DOKUMENTTEXT>

Jeder Mensch kennt das:
Auf einem Deich oder einer Düne, auf einem Hügel, an einem Gewässer, am Fuße eines alten Baumes oder am Rand einer Blumenwiese stehend, sind wir beindruckt von Weite, Tiefe, Schönheit oder Mächtigkeit. Und atmen unmittelbar tiefer, erleben Atemzüge, wie wir sie sonst nicht kennen.

Der Soziologe Hartmut Rosa ist der Meinung, dass dies nicht an der besseren Luft liegt, die es an solchen Orten meist in Fülle gibt.

In seinem sehr dicken und sehr wissenschaftlichen Buch „Resonanz – Eine Soziologie der Weltbeziehung“ schreibt er unter anderem über Atem, über die Art und Weise, uns im Atmen mit der Welt zu verbinden, mit ihr in Resonanz zu gehen.

Wikipedia schreibt zu Resonanz:
Resonanz (von lateinisch resonare „widerhallen“) ist in Physik und Technik das verstärkte Mitschwingen eines schwingfähigen Systems, wenn es einer zeitlich veränderlichen Einwirkung unterliegt.

Ob uns das bewusst ist oder nicht, vor allem auch, ob wir das wollen oder nicht: Wir müssen atmen und dadurch mit unserer Umgebung, welcher Art diese auch immer sein mag, in Austausch gehen.

 

Aber leider ist Austausch nicht gleich Resonanz.

AUFGABENSTELLUNG> Schreiben Sie bitte aus dem Text über Atem und Resonanz die Passage von „In seinem sehr“ bis einschließlich „nicht gleich Resonanz.“ wortgetreu ab.

DATENAUSZUG>

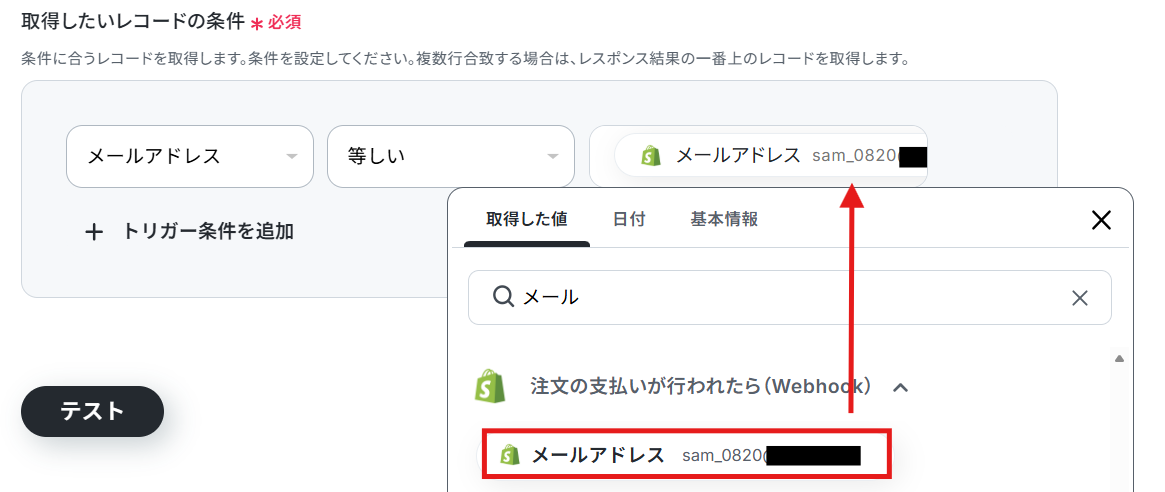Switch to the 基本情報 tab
* * *
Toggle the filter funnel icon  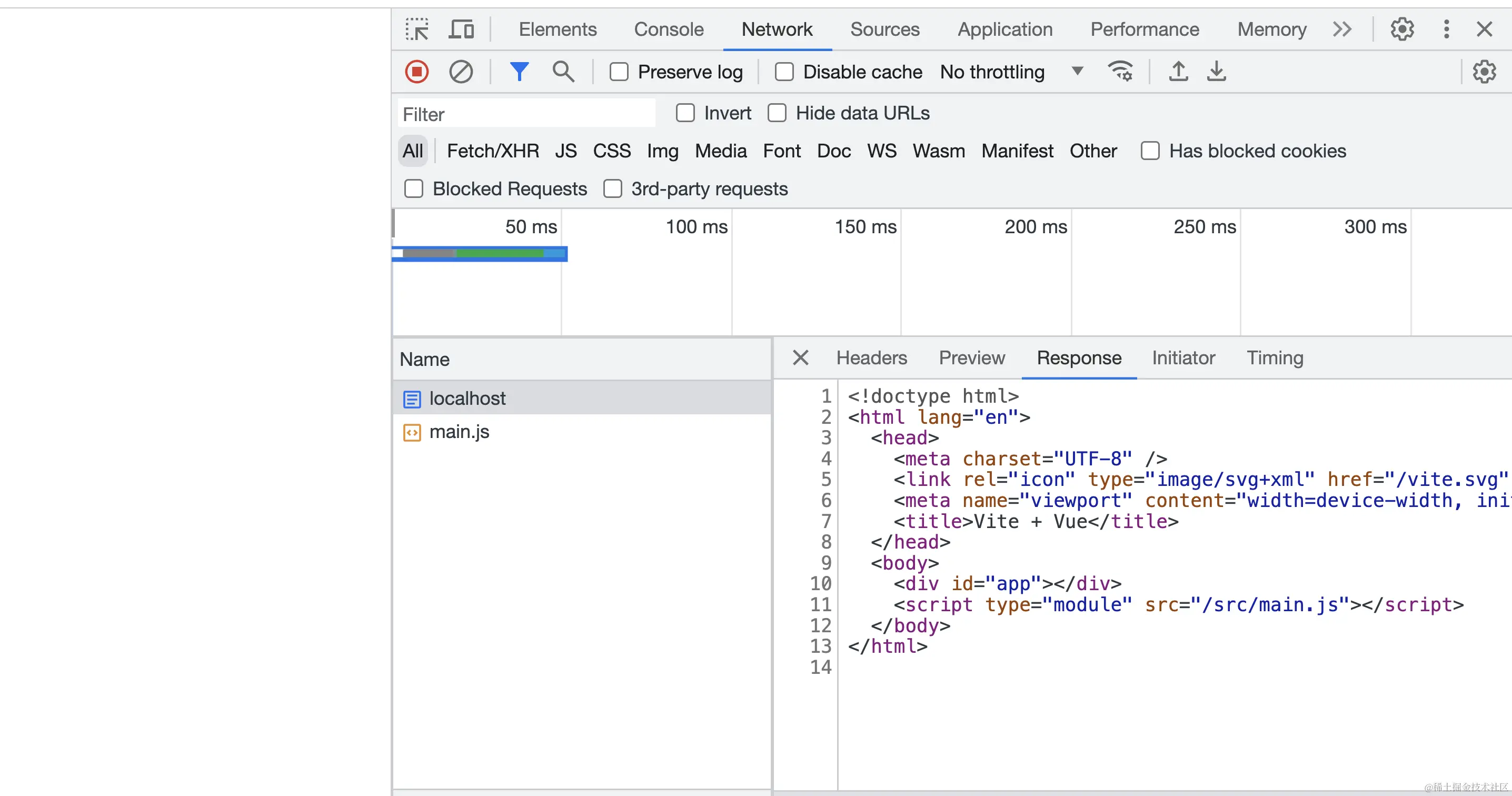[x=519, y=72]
--
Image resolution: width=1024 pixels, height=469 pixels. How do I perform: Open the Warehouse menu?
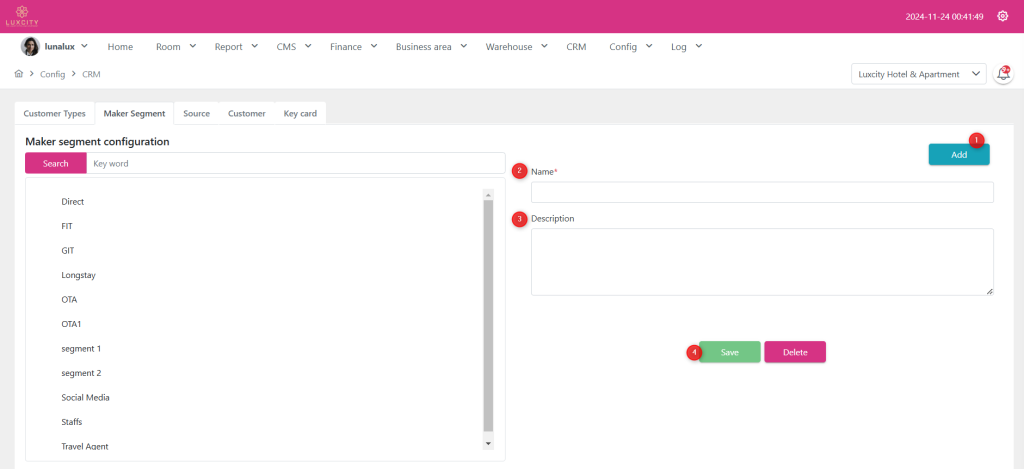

LÖSUNG>
In seinem sehr dicken und sehr wissenschaftlichen Buch „Resonanz – Eine Soziologie der Weltbeziehung“ schreibt er unter anderem über Atem, über die Art und Weise, uns im Atmen mit der Welt zu verbinden, mit ihr in Resonanz zu gehen.

Wikipedia schreibt zu Resonanz:
Resonanz (von lateinisch resonare „widerhallen“) ist in Physik und Technik das verstärkte Mitschwingen eines schwingfähigen Systems, wenn es einer zeitlich veränderlichen Einwirkung unterliegt.

Ob uns das bewusst ist oder nicht, vor allem auch, ob wir das wollen oder nicht: Wir müssen atmen und dadurch mit unserer Umgebung, welcher Art diese auch immer sein mag, in Austausch gehen.

 

Aber leider ist Austausch nicht gleich Resonanz.